In Hat World, the plaintiff-company sued a former employee claiming that he misappropriated trade secret information when he left his employment to join a competitor, including customer lists, purchase orders, invoices and spreadsheets. In addition to a claim under CUTSA, plaintiff sued its former employee for common law trade secret misappropriation, unfair competition, conversion, intentional interference with contractual relations and prospective economic relations, breach of contract and violation of the computer Fraud and Abuse Act. The defendant filed a motion to dismiss many of plaintiff’s claims on the grounds of CUTSA preemption.
Preemption under CUTSA arises because the Legislature enacted a “comprehensive structure” with regard to trade secret misappropriation that was intended to “occupy the field” with respect to common law trade secret misappropriation claims. CUTSA is intended to provide the sole civil remedy for trade secret misappropriation under California law and thus preemption applies “to all common law claims that are `based on the same nucleus of facts as the misappropriation of trade secret claim.’” (Citing K.C. Multimedia, Inc. v. Bank of America Tech. & Operations, Inc., (2009) 171 Cal.App.4th 939.) There are three exceptions to CUTSA preemption: (1) claims based on contractual remedies; (2) other civil remedies not based on trade secret misappropriation; and (3) criminal remedies.

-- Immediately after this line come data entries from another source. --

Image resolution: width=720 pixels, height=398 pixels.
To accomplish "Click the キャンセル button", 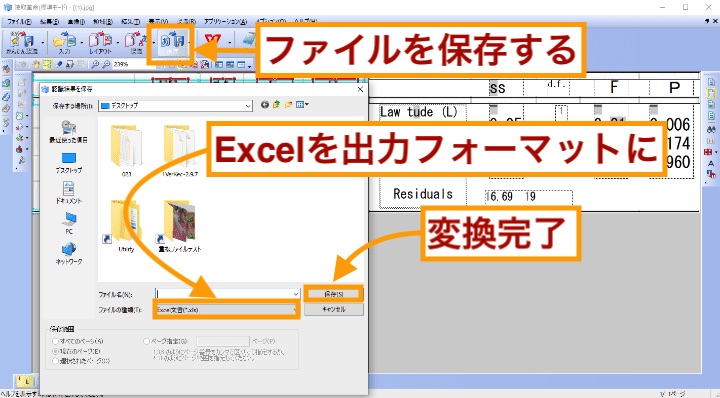I will [334, 310].
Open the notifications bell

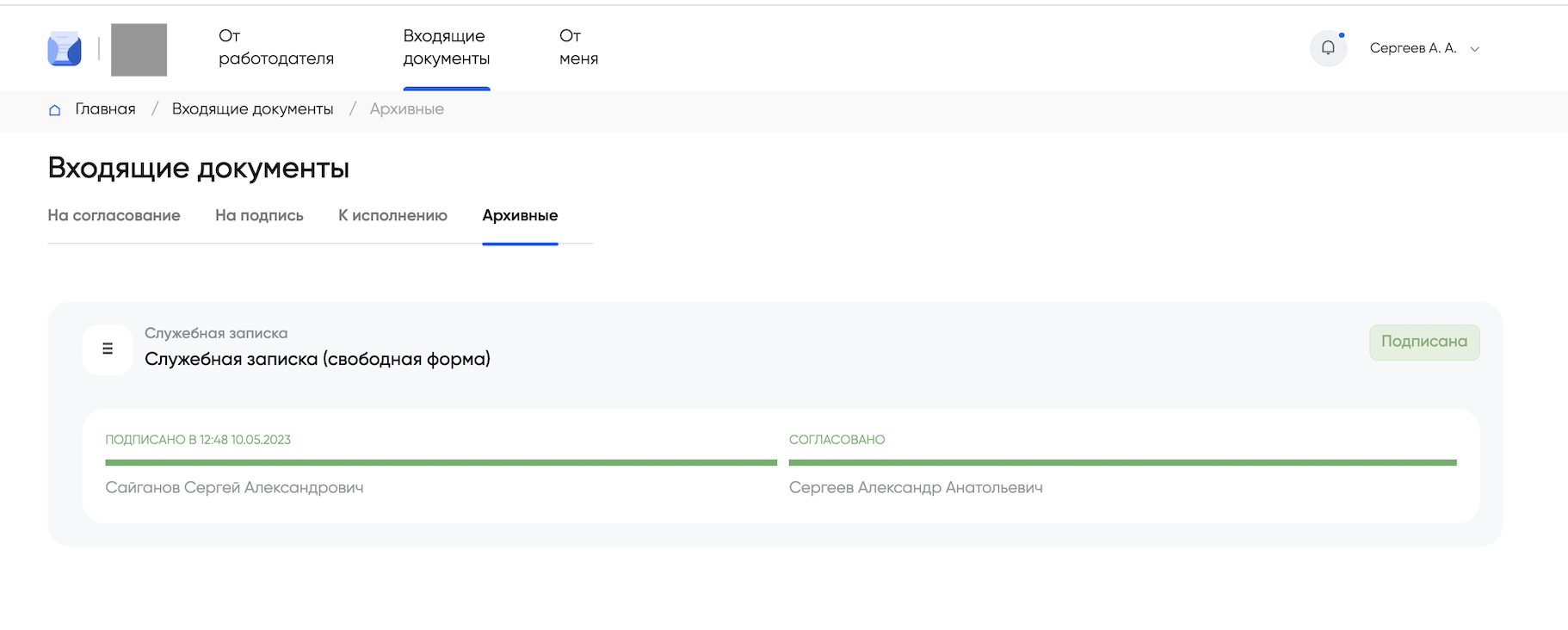click(x=1328, y=48)
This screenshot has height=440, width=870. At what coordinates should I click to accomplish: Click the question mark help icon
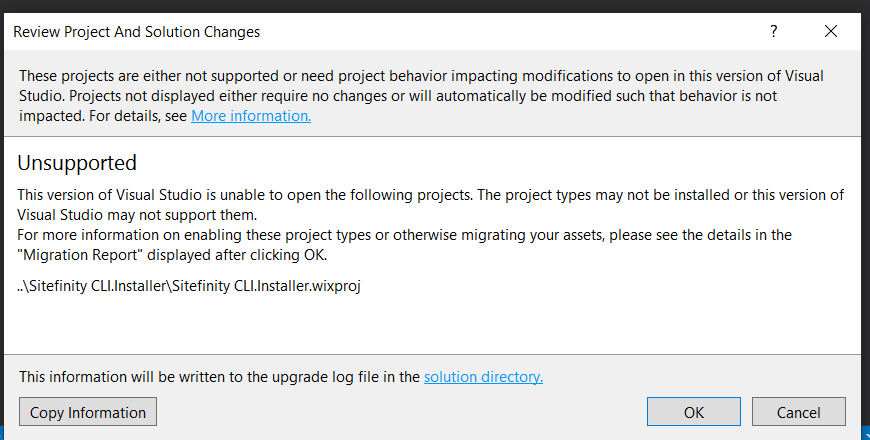click(773, 31)
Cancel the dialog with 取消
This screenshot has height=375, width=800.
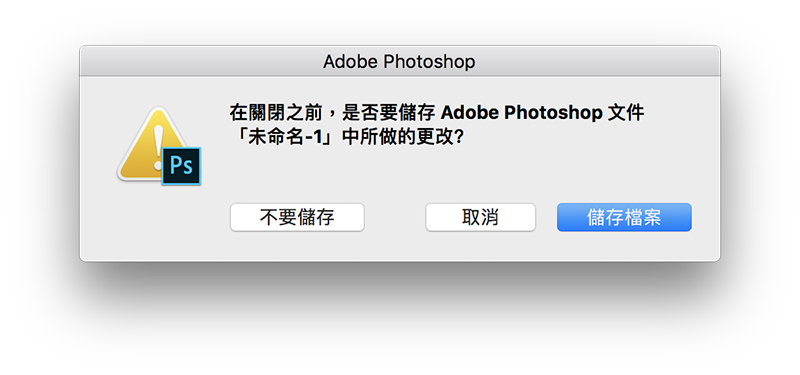[x=481, y=217]
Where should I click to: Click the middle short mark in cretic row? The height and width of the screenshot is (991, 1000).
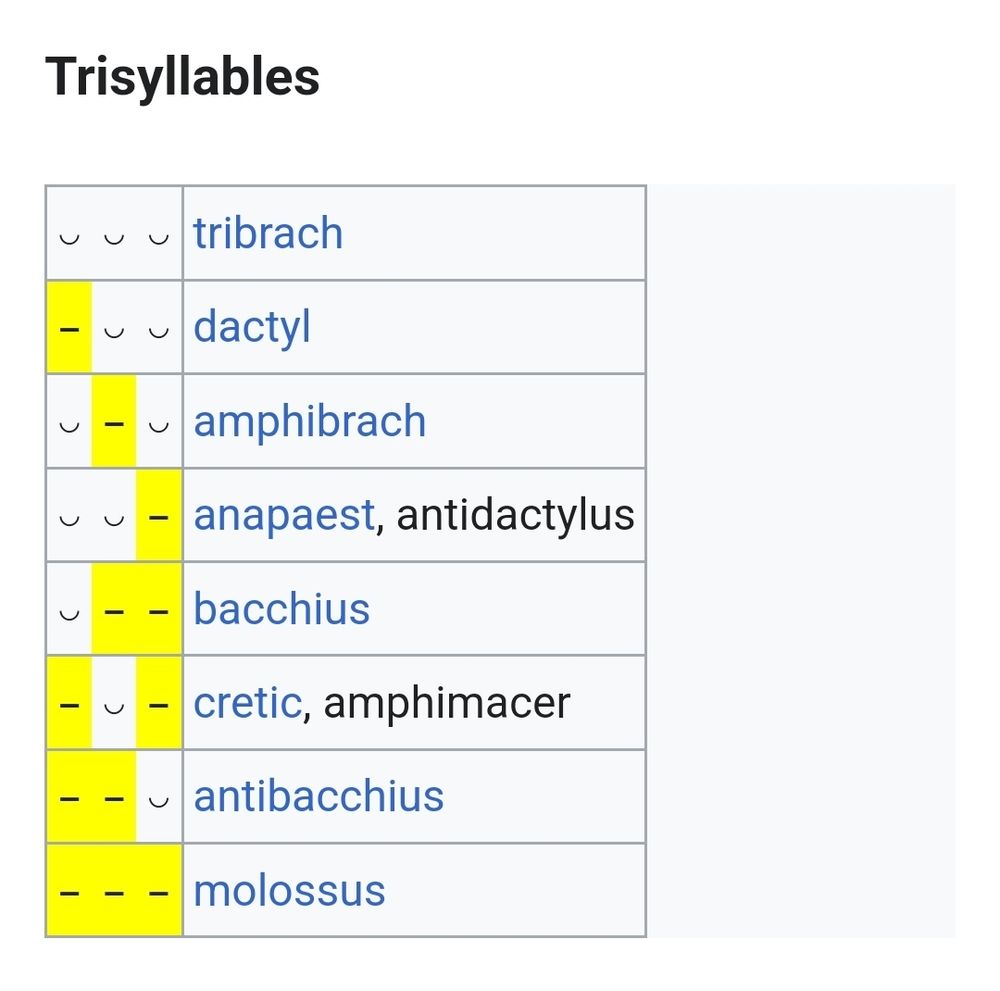tap(114, 707)
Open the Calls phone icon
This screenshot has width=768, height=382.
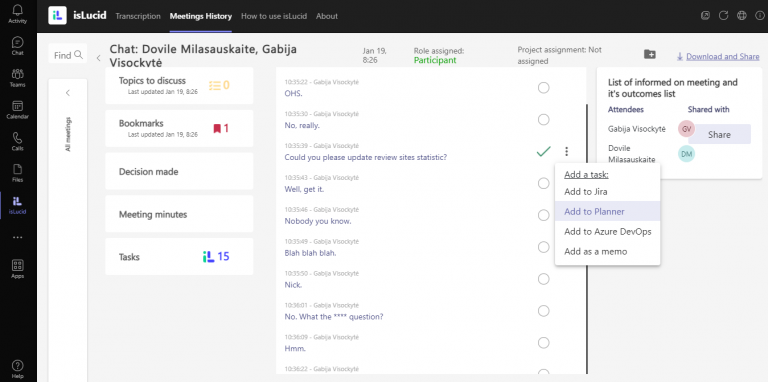tap(18, 138)
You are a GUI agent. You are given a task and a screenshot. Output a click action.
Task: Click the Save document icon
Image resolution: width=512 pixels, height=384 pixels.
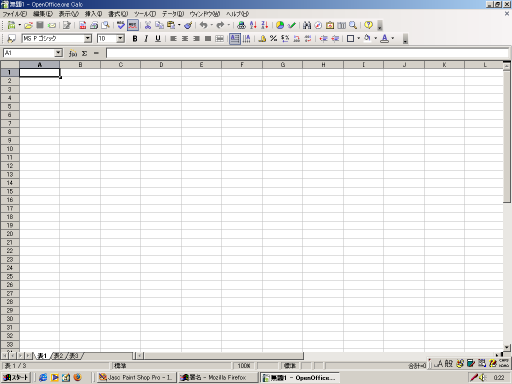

In bringing his motion to dismiss, the former employee argued that plaintiff’s claims for common law trade secret misappropriation, interference with contractual relations and prospective economic relations and conversion were all based on the “same nucleus of facts” underlying the CUTSA trade secret misappropriation claim. Plaintiff sought to avoid preemption of these claims by stating that in addition to containing allegations regarding trade secrets, they also alleged other wrongful conduct such as the “unlawful solicitation of Hat World customers and employees” and “unlawful conversion of purchase orders for Hat World products.”
Nevertheless, the Court agreed with the defendant employee and found that because it appeared that all of these claims seemed to be based in some part on the misappropriation of trade secrets, they were preempted under CUTSA and had to be dismissed. However, the Court ruled that because it was possible that some of the claims could be alleged based on facts different from those underlying trade secret misappropriation, the Court granted plaintiff an opportunity to amend the complaint to avoid preemption.
The Hat World ruling reminds attorneys that they need to be careful in drafting complaints asserting trade secret misappropriation and other common law claims to avoid preemption. Attorneys should include language making clear that the common law claims have a factual basis separate from that underlying a CUTSA claim. Otherwise, that attorney’s client faces the prospect of having its claims dismissed because of preemption and/or incurring additional fees in having to amend the complaint.